Prof. EDWARDS: I remember in the 1960s, there was Ali, Joe Frazier, Sonny Liston, George Foreman, Floyd Patterson, Ernie Terrell, Ernie Chavez, Buster Mathias, Cleveland Williams, and there was a sparring partner by the name of Larry Holmes who couldn't even get a shot.

GORDON: Right.

Prof. EDWARDS: He was just a sparring partner for all of them. Who--I defy anybody to name three or four top heavyweights today who could even fit anywhere in that class.

GORDON: Yeah.

Prof. EDWARDS: We've deteriorated to that point.

GORDON: All right...

Prof. McCALL: Well, but, more importantly...

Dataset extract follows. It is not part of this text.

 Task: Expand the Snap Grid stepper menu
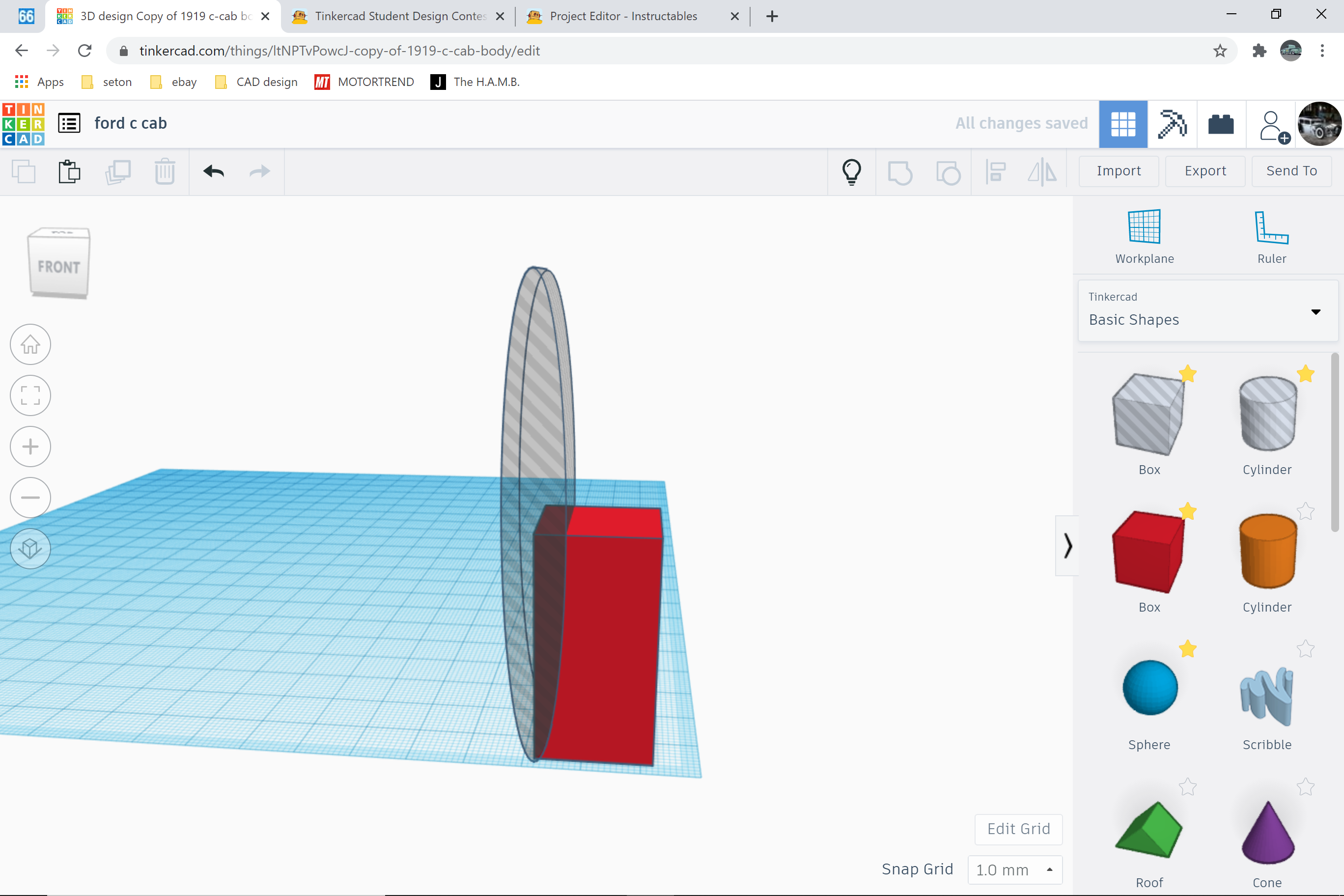click(1051, 869)
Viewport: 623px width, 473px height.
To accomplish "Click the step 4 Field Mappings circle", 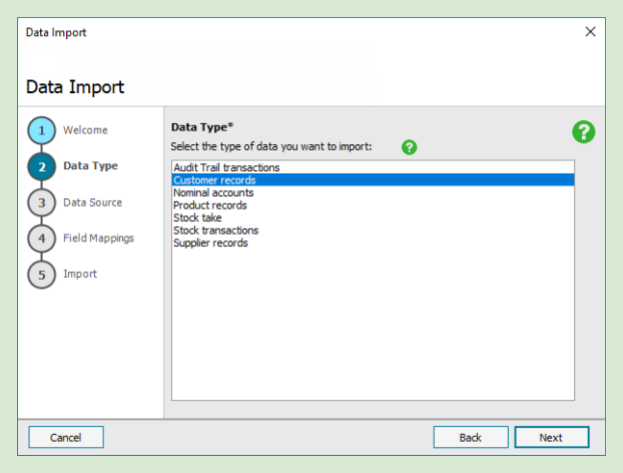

GORDON: Nathan, unfortunately, I got to hold you there.

Prof. McCALL: OK.

GORDON: I'm up against the clock. But, listen, I appreciate and admire the work of both of you. Nathan McCall, professor of journalism and African-American studies at Emory University in Atlanta, and Harry Edwards, professor emeritus of sociology at UC Berkeley in California. Gentlemen, thank you both for joining us. I appreciate it, fellows.

Prof. EDWARDS: Thank you.

Prof. McCALL: All right. You're welcome.

GORDON: This is NPR News.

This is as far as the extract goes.